What about that reference field assignment then?
x86 assembly
CORINFO_HELP_ASSIGN_REF:
mov [rcx], rdx ; perform the assignment
nop dword [rax] ; align the address in mov for patching
mov rax, 0x1B9BA871018 ; start of young generation?
cmp rdx, rax ; in bounds?
jb .exit
nop ; align the address in mov for patching
mov rax, 0x1B9A34FAF60 ; level 0 card table address
shr rcx, 11
cmp byte [rcx + rax], 0xFF ; already marked?
jne .update_card_table_0
rep ret
.update_card_table_0:
mov byte [rcx + rax], 0xFF ; mark the card table entry
shr rcx, 10
xchg ax, ax ; align the address in mov for patching
mov rax, 0x1B9DA81326C ; level 1 card table address
cmp byte [rcx + rax], 0xFF ; already marked?
jne .update_card_table_1
rep ret
.update_card_table_1:
mov byte [rcx + rax], 0xFF ; mark the card table entry
ret
nop dword [rax]
.exit:
rep ret
There it is! This, honestly, explains everything. Note the early out condition: it skips card marking work entirely only if the value we're assigning points into the old generation. Even if the referrer and the referent are both young, we still end up touching the card tables.
Note that card table updates are conditional: each entry is written to only if it's not already marked. This is done to avoid some false sharing with multi-threaded mutators on multiprocessor systems. It does introduce some branching, but in our case at least, those branches tend to be very predictable.
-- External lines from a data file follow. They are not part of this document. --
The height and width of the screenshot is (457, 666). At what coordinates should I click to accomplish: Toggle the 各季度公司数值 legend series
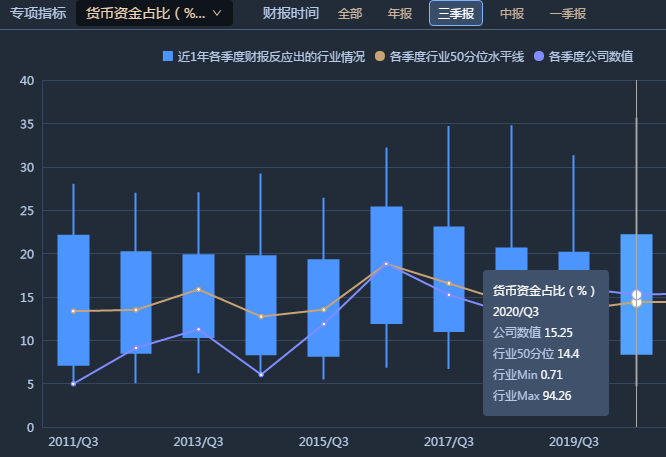[x=591, y=57]
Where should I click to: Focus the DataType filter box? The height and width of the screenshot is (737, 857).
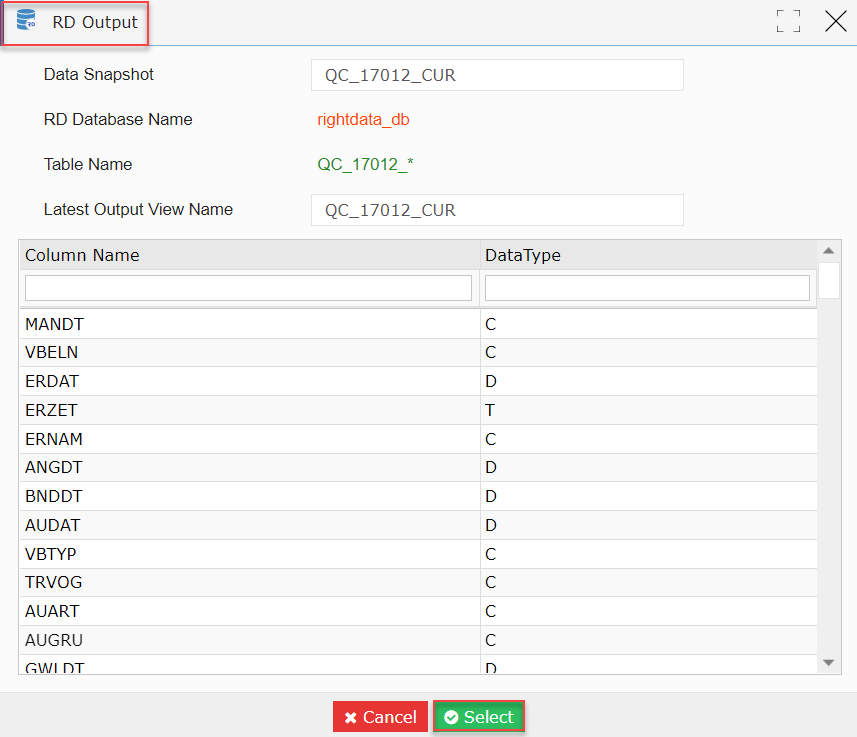(647, 288)
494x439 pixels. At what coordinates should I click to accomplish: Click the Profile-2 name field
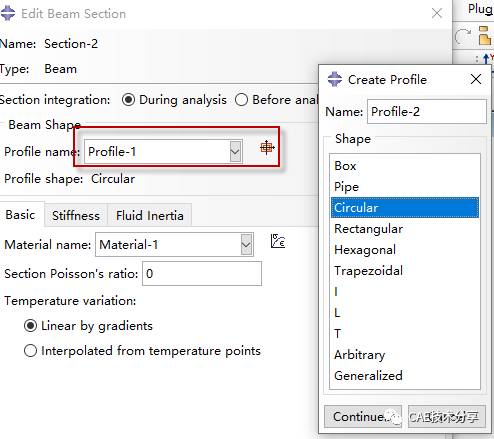[427, 112]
In the end, all of this work ends up hurting performance, making .NET slower than OpenJDK in this case. Yes, processors try to make any code fast anyway, but out-of-order execution is not magic. Processors can try to reorder instructions as much as they can to fill their execution units, but dependency chains restrict that, they still have to run every instruction, and inefficiencies can quickly add up.
Improvements to the just-in-time compiler, such as emitting certain crucial intrinsic operations like allocations and write barriers inline, and introducing the ability to coalesce and/or elide barriers, would certainly be welcome.